## Work item:
In the copy, include every entry exactly but none of its images.

## Dataset entries:
==============================
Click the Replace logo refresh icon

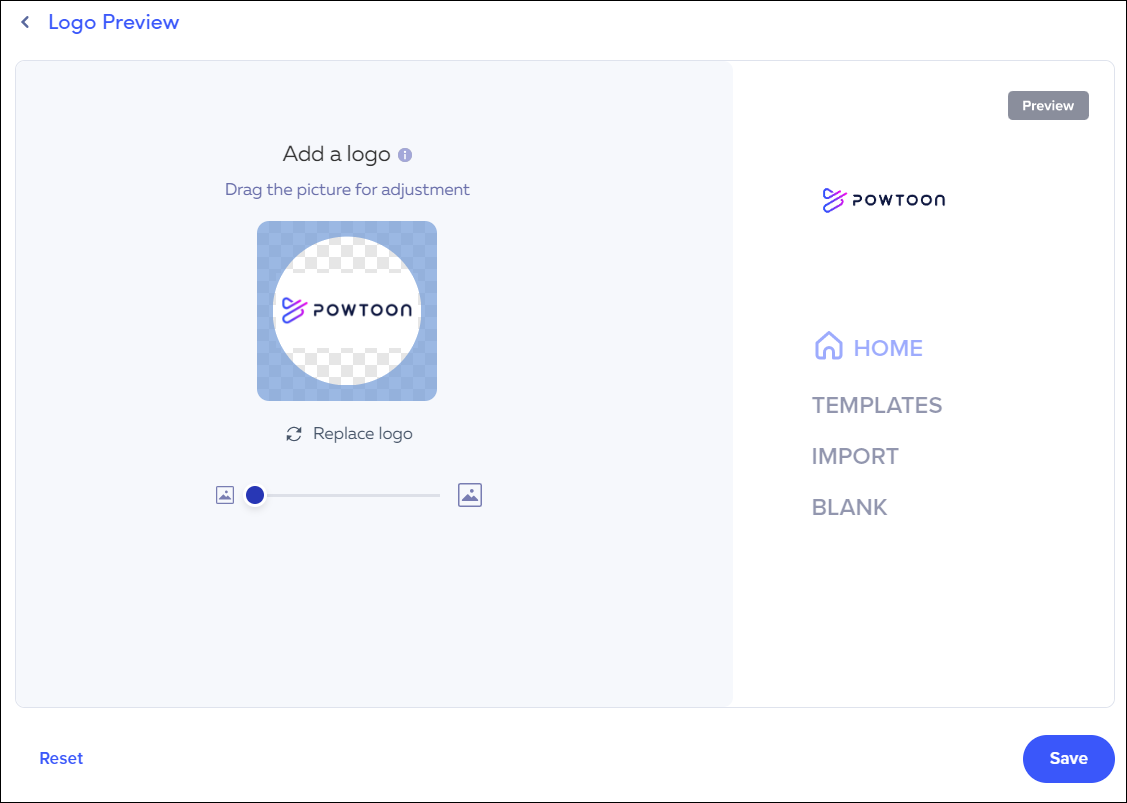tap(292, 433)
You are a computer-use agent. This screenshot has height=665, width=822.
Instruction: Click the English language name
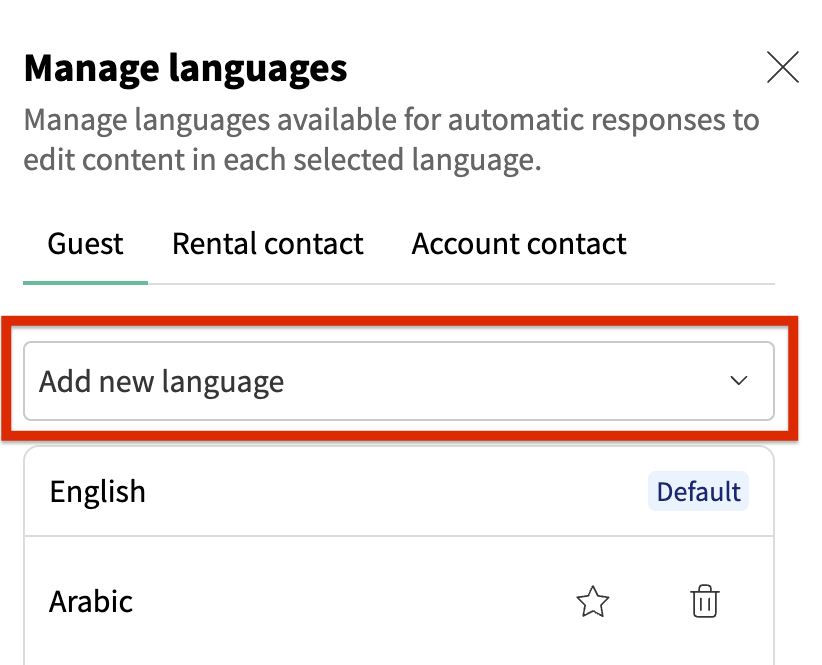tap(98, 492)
==============================
## Reply to the exercise:
Click the Replace logo refresh icon

tap(292, 433)
You are a computer-use agent. This screenshot has height=665, width=822.
Instruction: Click the English language name
tap(98, 492)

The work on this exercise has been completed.